Proprio in occasione del centenario della sua morte, la Fondazione Maria Grazia Barone ha allestito una mostra fotografica, visitabile fino al 12 gennaio 2019, realizzata da Alessandro Cupaiolo e Lucia Pompa, laureati dell’Accademia di Belle Arti di Foggia, che hanno voluto raccontare da un punto di vista inedito e originale la vita degli ospiti della Residenza Socio Sanitaria Assistenziale e della Casa di Riposo.
“Unconventional time” è il titolo del lavoro di Cupaiolo sulle attività ludiche e ricreative, mentre si chiama “Titina, una bella storia semplice”, la raccolta di foto di Pompa sulla simpatica ospite Concetta D’Agostino, una delle quali in mostra in Cina per una esposizione di accademie internazionale.
Negli anni i 1260 ettari di grano della Fondazione hanno messo a frutto una produzione di pasta di nicchia con la collaborazione della professoressa Zina Flagella dell’Unifg, degli agronomi Marcello Martino e Francesco Grifoni e di un pastaio di Sulmona.
IL RICORDO DI ALBA MAZZEO
Affidato all’Arcivescovo Vincenzo Pelvi il ricordo del notaio Alba Mazzeo, che si è rifatto alle parole di Papa Francesco. “Per capire una donna bisogna sognarla”. “Alba aveva una grammatica vitale, una modalità espressiva semplice. Amava le persone con le loro povertà e ferite, nei suoi gesti e nelle sue scelte si percepiva l’antica arte del ricamo, sapeva risanare i rapporti difficili e complessi, le lacerazioni, gli strappi di ingiustizia. Pesava le parole. Era una donna sola e non le mancavano momenti di angoscia, di pianto. Era una solitudine imposta dal ciclo della vita, è stata anche poco tutelata, ha dovuto subire attacchi pervasivi, ma la sua dolcezza femminile si è mescolata sempre al coraggio della verità. La qualificata prestazione si è sempre individuata nello spazio della gratuità. Alba andava oltre il protocollo, che va cucito addosso a ciascuna persona. Umanizzava la cura, perché la spiritualità rappresenta per tanti ospiti una urgenza della fragilità dell’età. Alba non agiva mai sola ma sempre a nome dell’istituzione, viveva come inviata.

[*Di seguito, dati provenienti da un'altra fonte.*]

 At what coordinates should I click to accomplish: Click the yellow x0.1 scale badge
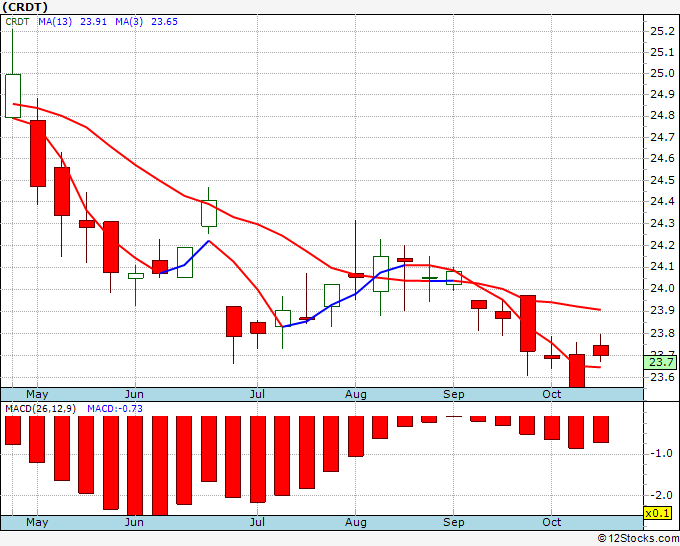click(657, 513)
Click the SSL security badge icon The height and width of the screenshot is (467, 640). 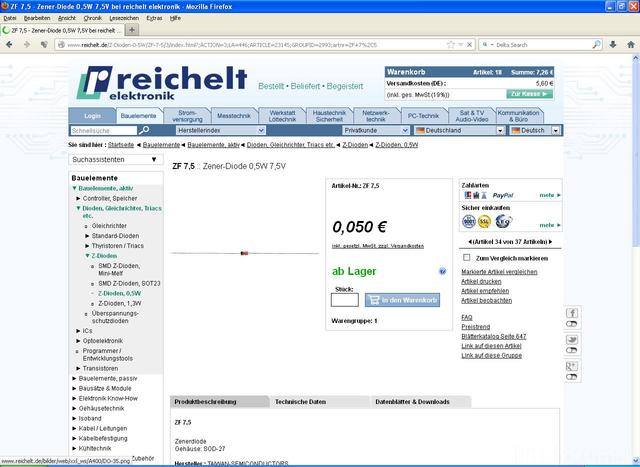[x=486, y=222]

Diceva che la relazione interpersonale è una relazione a tre: tra me e l’ammalato, l’ospite, l’anziano c’è sempre una terza persona, il Signore Gesù”.
In tal senso la presidente Fiordelisi rintraccia la differenza tra Fondazione Maria Grazia Barone e le altre rssa. “Qui c’è affettuosità, una relazione forte con la città”, dichiara a l’Immediato.